Procès de la manifestation anti-Israël devant une synagogue du New Jersey en 2024
Le ministère de la Justice a porté plainte contre le Party for Socialism and Liberation, Muslims for Palestine et d'autres militants sur le fondement d'une loi employée contre les militants qui bloquent l'accès des cliniques d'avortement

Le département américain de la Justice poursuit en justice des organisations et manifestants anti-Israël qu’il accuse d’avoir intimidé les fidèles juifs d’une synagogue du New Jersey, en utilisant pour ce faire une loi américaine normalement utilisée contre les militants qui bloquent l’accès aux cliniques d’avortement.
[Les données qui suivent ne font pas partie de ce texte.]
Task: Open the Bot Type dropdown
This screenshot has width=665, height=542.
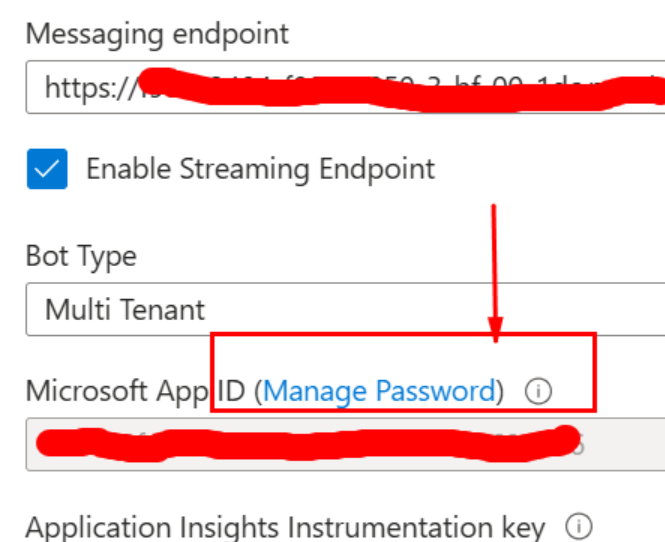Action: coord(345,309)
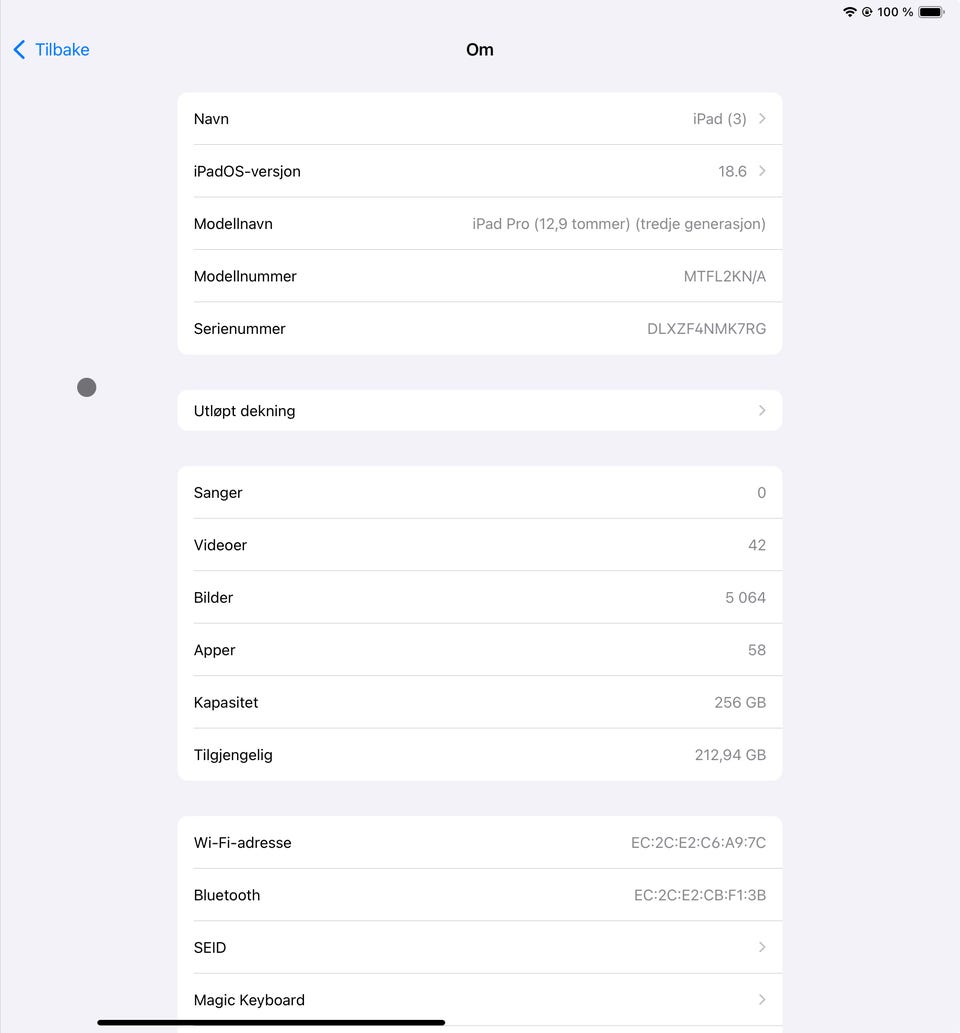Tap the Wi-Fi-adresse value

(698, 843)
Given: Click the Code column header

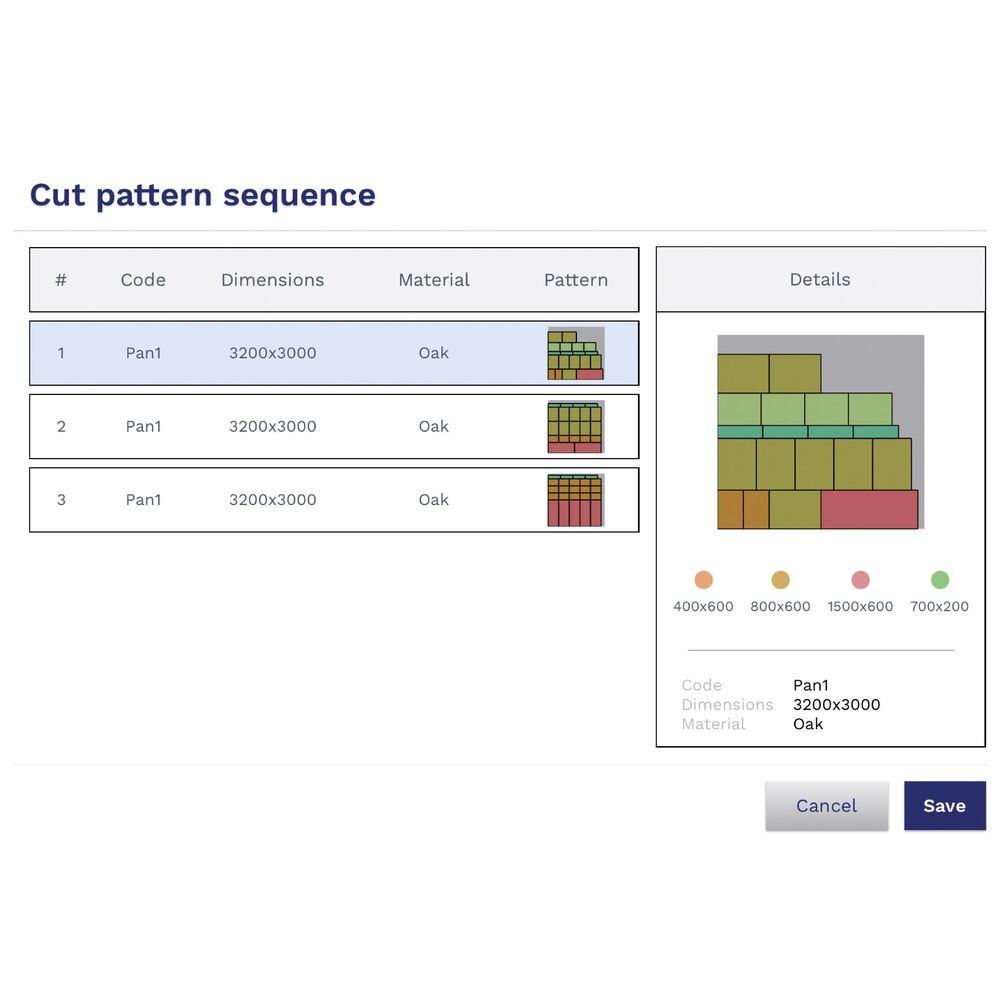Looking at the screenshot, I should tap(143, 280).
La plainte, déposée lundi devant un tribunal fédéral du New Jersey, estime que la manifestation du 13 novembre dernier organisée en réaction à un événement prévu dans une synagogue de West Orange, dans le New Jersey – un mélange de service spirituel et de foire à l’immobilier israélien, a dégénéré en violence. Selon les termes de cette plainte toujours, des manifestants s’en sont physiquement pris à des fidèles tout en scandant des slogans et en jouant des vuvuzelas – ces trompettes en plastique parfois utilisées par les fans de football – pour nuire à l’événement.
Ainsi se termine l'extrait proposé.